Given passage »
===

People v. Thomas, 2018 IL App (4th) 170440 (August). Episode 533 (Duration 18:57)
The court takes the time to go through the signs of drug trafficking interdiction officers are trained to look for.
Count I charged defendant with trafficking in cannabis (more than 2500 grams) (720 ILCS 550/5.1(a)), count II charged him with unlawful possession of cannabis with the intent to deliver it (more than 5000 grams) (id. § 5(g)), and count III charged him with unlawful possession of cannabis (more than 5000 grams) (id. § 4(g)).
Defendant moved to suppress the introduction of the cannabis as evidence against him. His motion argued that the police officer who pulled him over for an obstructed windshield “unreasonably prolonged the duration of the stop,” thereby subjecting him to an “unlawful seizure.”
The video shows that when the Deputy walks up to the driver’s side of the SUV, he first requests defendant’s driver’s license and proof of insurance.
He asks defendant, “You from Washington?”
Then tells him to take the bandana off the rearview mirror because it obstructs his vision. Defendant removes the bandana.

===

Supplied information »
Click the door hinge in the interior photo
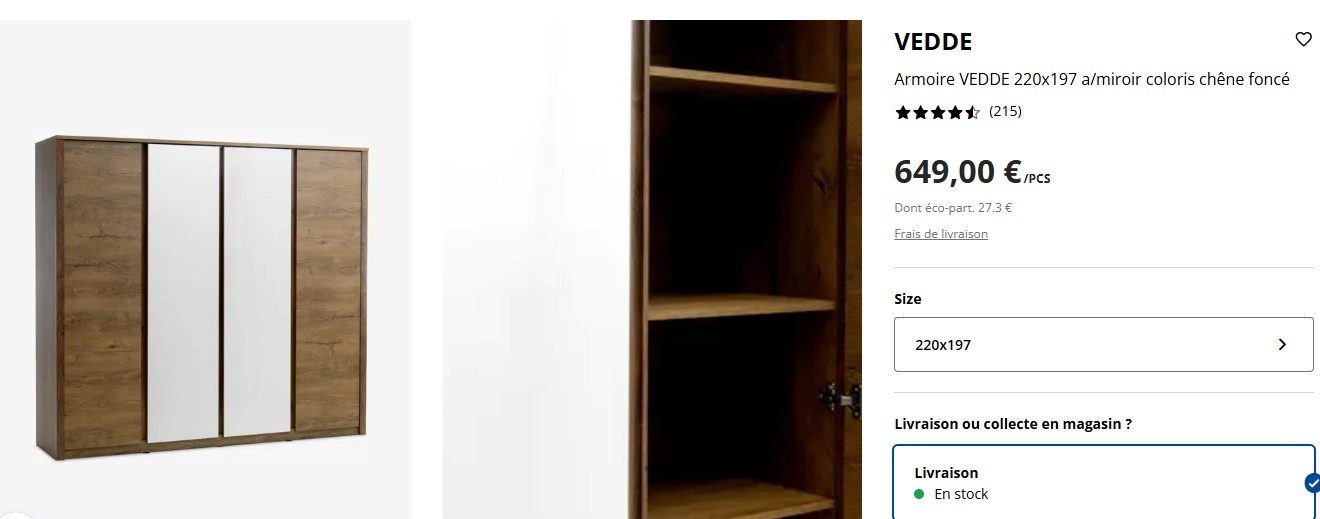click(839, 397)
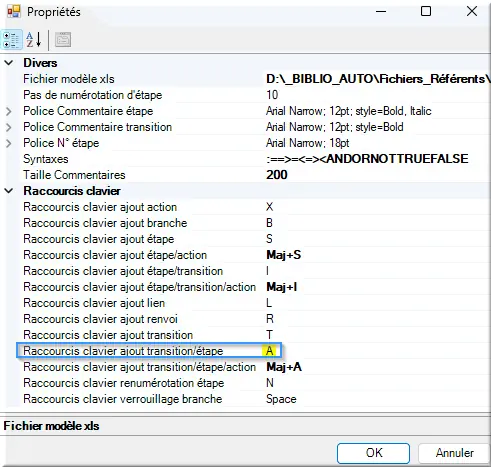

===

Directive 1 » Turn the paragraph of the People v. Thomas summary that begins "Count I charged defendant" into a short list of the three charges, keeping each statute and weight threshold.
Directive 2 » Pick up the People v. Thomas summary after its final sentence and carry it forward.

Task result 1 »
- Count I: trafficking in cannabis, more than 2500 grams (720 ILCS 550/5.1(a))
- Count II: unlawful possession of cannabis with intent to deliver, more than 5000 grams (§ 5(g))
- Count III: unlawful possession of cannabis, more than 5000 grams (§ 4(g))

Task result 2 »
The deputy asks defendant, “Where you headin’?” and “Travellin’ straight through?” A semi goes by on the highway, drowning out defendant’s answer. Then he asks defendant, “How long you plan on bein’ there?”
It is still difficult to hear defendant, but he seems to answer either “a few days” or “two days.”
He asks defendant, “[unintelligible] know you’re coming?” and then, “Anybody know you’re comin’?” Defendant answers, “Yeah.” The deputy returns to his squad car.
The dispatcher can be heard stating on the radio: “Kentucky for Joshua Thomas, male white, 6 foot, 225, born in ’79, multiple for traffic, also multiple for drug trafficking and [unintelligible].”
Still On The Video
Deputy again approaches the SUV.
At his request, defendant pulls forward, past the guardrail and the overpass. The deputy goes to the passenger side of the SUV with what appears to be documents in his hand. He leans into the front passenger window, so that his forearms go into the open window, and tells defendant, “Ah, the traffic stop’s over, ah, you’re free to go, all right.”
Questions Keep Coming
The deputy then withdraws from the window, without the documents, and asks him, “Ahm, you said you’re going to see ***Alabama?” Defendant answers, “Yes, sir.”
The deputy asks him, “How old’s your daughter?” “She 14,” defendant replies. Deputy says, “Fourteen. OK. She does know you’re comin’?” “Yes,” defendant answers. He replies, “OK. All right. Um, did you get arrested in Kentucky a while back?”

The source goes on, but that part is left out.